Integrating Factor — Detailed Derivation

For dy/dx + Py = Q:

• Multiply both sides by IF = e^(∫Pdx): $$e^{\int P dx}\frac{dy}{dx} + P e^{\int P dx}y = Q e^{\int P dx}$$
• Left side = d/dx[y·e^(∫Pdx)], so: $$\frac{d}{dx}[y \cdot e^{\int P dx}] = Q \cdot e^{\int P dx}$$
• Integrate: y·e^(∫Pdx) = ∫Q·e^(∫Pdx) dx + C

GATE Pattern: Questions often give P(x) as a rational function — practice integrating rational functions quickly.

Exact Equations

Test: M(x,y)dx + N(x,y)dy = 0 is exact if ∂M/∂y = ∂N/∂x

Solution: Find ψ(x,y) such that ∂ψ/∂x = M and ∂ψ/∂y = N → ψ(x,y) = C

IF for non-exact: If (∂M/∂y − ∂N/∂x)/N depends only on x → IF = exp(∫(∂M/∂y − ∂N/∂x)/N dx)
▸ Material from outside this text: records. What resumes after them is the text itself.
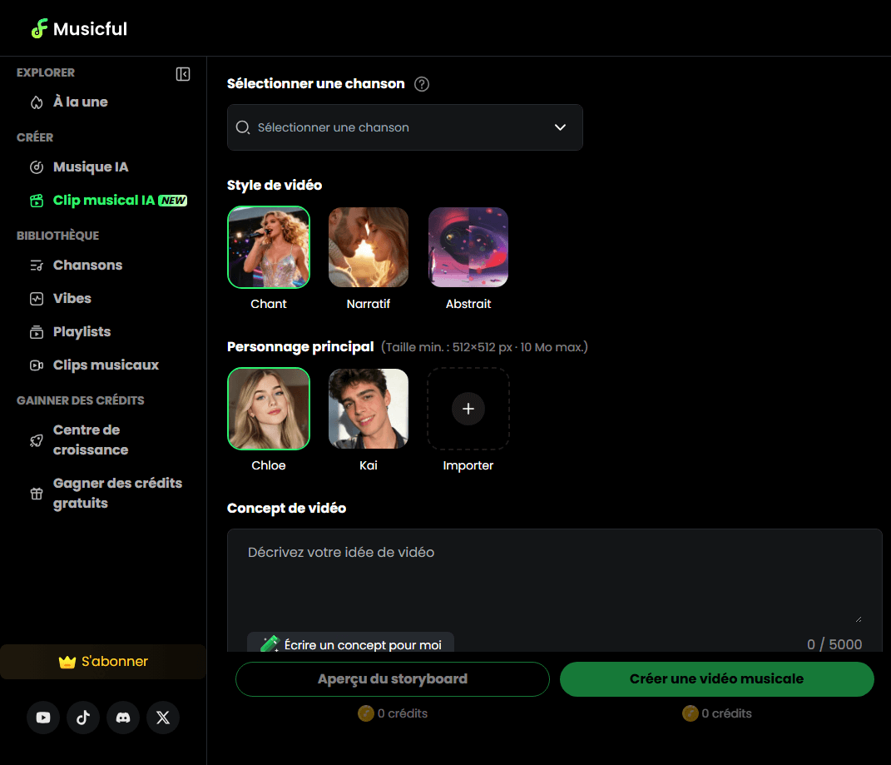
Task: Open the Vibes section
Action: tap(72, 298)
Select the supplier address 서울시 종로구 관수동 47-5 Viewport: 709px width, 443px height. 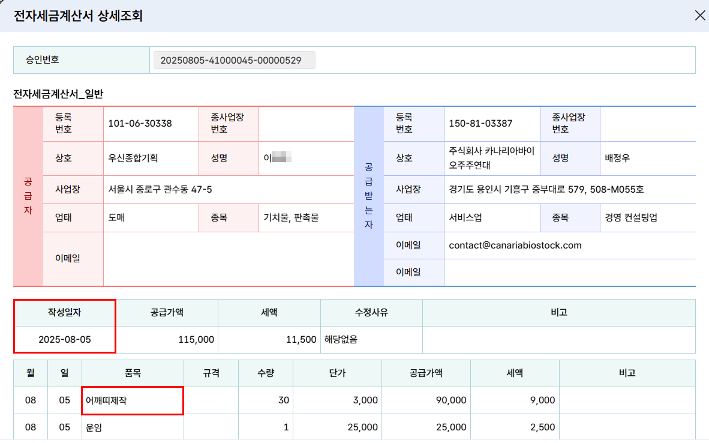click(160, 189)
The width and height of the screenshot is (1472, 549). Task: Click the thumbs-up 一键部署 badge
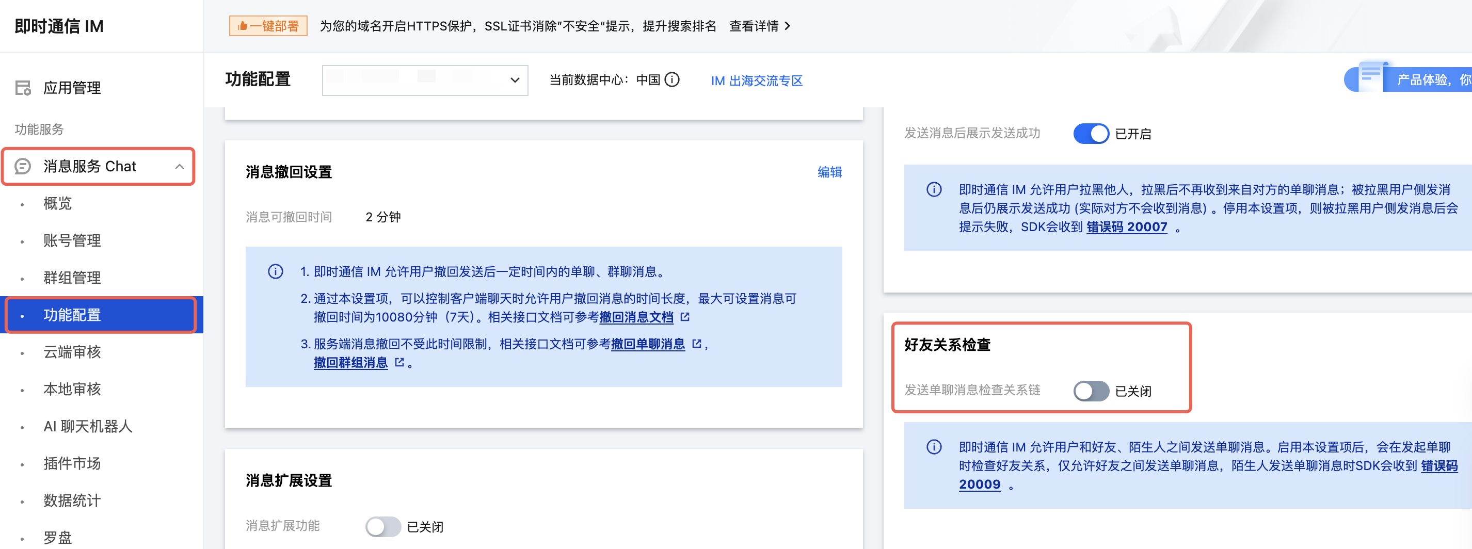pyautogui.click(x=268, y=26)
Bernoulli — Complete Treatment

Problem: dy/dx + (1/x)y = y²/x³

Solution:

• Here n=2, so z = y^(−1)
• dz/dx − (1/x)z = −1/x³
• IF = exp(∫−1/x dx) = exp(−ln|x|) = 1/x
• d/dx(z/x) = −1/x⁴ → z/x = ∫−1/x⁴ dx = 1/(3x³) + C
• z = x²/3 + Cx → 1/y = x²/3 + Cx

Orthogonal Trajectories — Worked Example

Family: x² + y² = c (circles centred at origin)

1. Differentiate: 2x + 2yy’ = 0 → y’ = −x/y
2. OT condition: y’_(OT) = +y/x (perpendicular slope = reciprocal positive)
3. dy/dx = y/x → separate: dy/y = dx/x → ln|y| = ln|x| + C → y = kx

Result: OT of circles x² + y² = c is the family of straight lines y = kx through origin. ✓ Makes sense: radial lines are perpendicular to circles.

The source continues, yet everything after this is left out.